▸ AUFGABEN
• 1. Schreiben Sie aus dem Text über das Bibi-ka-Maqbara den Abschnitt von „Dilras Banu Begum“ bis einschließlich „zumindest die Legende.“ wortgetreu ab.
• 2. Stimmen die folgenden Aussagen mit dem Text über das Bibi-ka-Maqbara überein? Antworten Sie jeweils mit Ja oder Nein und zitieren Sie die entscheidenden Worte des Textes.
(a) Das Bibi-ka-Maqbara steht in Agra.
(b) Shah Jahan ließ das Taj Mahal für Mumtaz Mahal errichten.
(c) Das Bibi-ka-Maqbara unterscheidet sich in seiner Architektur vom Taj Mahal in Agra.
• 3. Beantworten Sie anhand des Textes über das Bibi-ka-Maqbara kurz:
(a) Zu welchen Überlieferungen gehört das Bauwerk?
(b) Wessen Liebe bezeugt das Bibi-ka-Maqbara der Legende nach?
(c) Wie heißt die Lieblingsfrau von Shah Jahan?

▸ TEXTAUSZUG
Bibi-ka-Maqbara – das Taj Mahal von Aurangabad
Das Bibi-ka-Maqbara – Das Taj Mahal von Aurangabad trägt diesen Titel zu Recht. Denn ähnlich wie sein großes Vorbild, das Taj Mahal in Agra, steht das Bibi-ka-Maqbara als Symbol der Liebe prachtvoll inmitten der geschäftigen Stadt Aurangabad. Das Bauwerk gehört zu den schönsten Überlieferungen der Großmogulen in Indien. Dennoch unterscheidet sich das Bibi-ka-Maqbara in seiner Intention seiner Entstehungsgeschichte und seiner Architektur deutlich von seinem Vorgänger in Agra. Es lohnt sich daher ein genauerer Blick auf all diese interessanten Details.
Dilras Banu Begum – die Frau an der Seite Aurangzebs
Auch dieses Bauwerk der Moguln in Indien entstand als ein Grabmal der Liebe. In dieser Intention sind das Taj Mahal in Agra und dieses architektonische Meisterwerk identisch. Während in Agra Großmogul Shah Jahan für seine Lieblingsfrau Mumtaz Mahal eines der schönsten und berühmtesten Bauwerke der Welt, das Taj Mahal errichten ließ, stellt Bibi-ka-Maqbara das Zeugnis der Liebe eines Sohnes zu seiner Mutter dar – so zumindest die Legende.

▸ DATENABSCHNITT

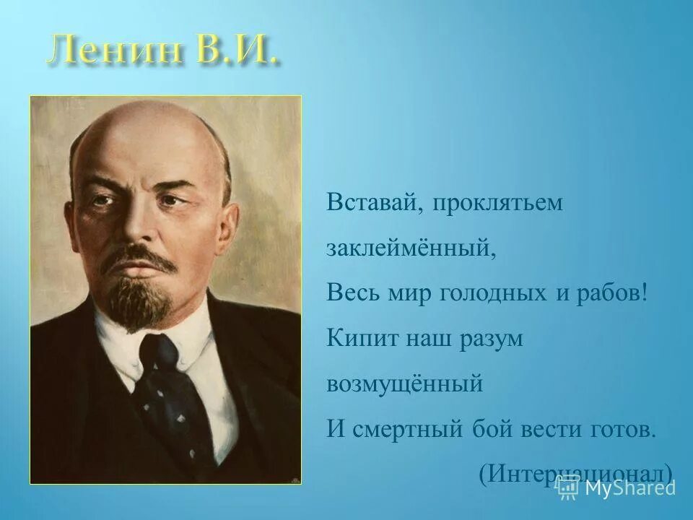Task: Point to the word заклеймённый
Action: coord(411,248)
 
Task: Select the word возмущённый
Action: coord(404,384)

▸ ANTWORTEN
• 1.
Dilras Banu Begum – die Frau an der Seite Aurangzebs
Auch dieses Bauwerk der Moguln in Indien entstand als ein Grabmal der Liebe. In dieser Intention sind das Taj Mahal in Agra und dieses architektonische Meisterwerk identisch. Während in Agra Großmogul Shah Jahan für seine Lieblingsfrau Mumtaz Mahal eines der schönsten und berühmtesten Bauwerke der Welt, das Taj Mahal errichten ließ, stellt Bibi-ka-Maqbara das Zeugnis der Liebe eines Sohnes zu seiner Mutter dar – so zumindest die Legende.

• 2.
(a) Nein: „steht das Bibi-ka-Maqbara als Symbol der Liebe prachtvoll inmitten der geschäftigen Stadt Aurangabad“
(b) Ja: „Großmogul Shah Jahan für seine Lieblingsfrau Mumtaz Mahal eines der schönsten und berühmtesten Bauwerke der Welt, das Taj Mahal errichten ließ“
(c) Ja: „unterscheidet sich das Bibi-ka-Maqbara in seiner Intention seiner Entstehungsgeschichte und seiner Architektur deutlich von seinem Vorgänger in Agra“

• 3.
(a) Zu den schönsten Überlieferungen der Großmogulen in Indien
(b) Die Liebe eines Sohnes zu seiner Mutter
(c) Mumtaz Mahal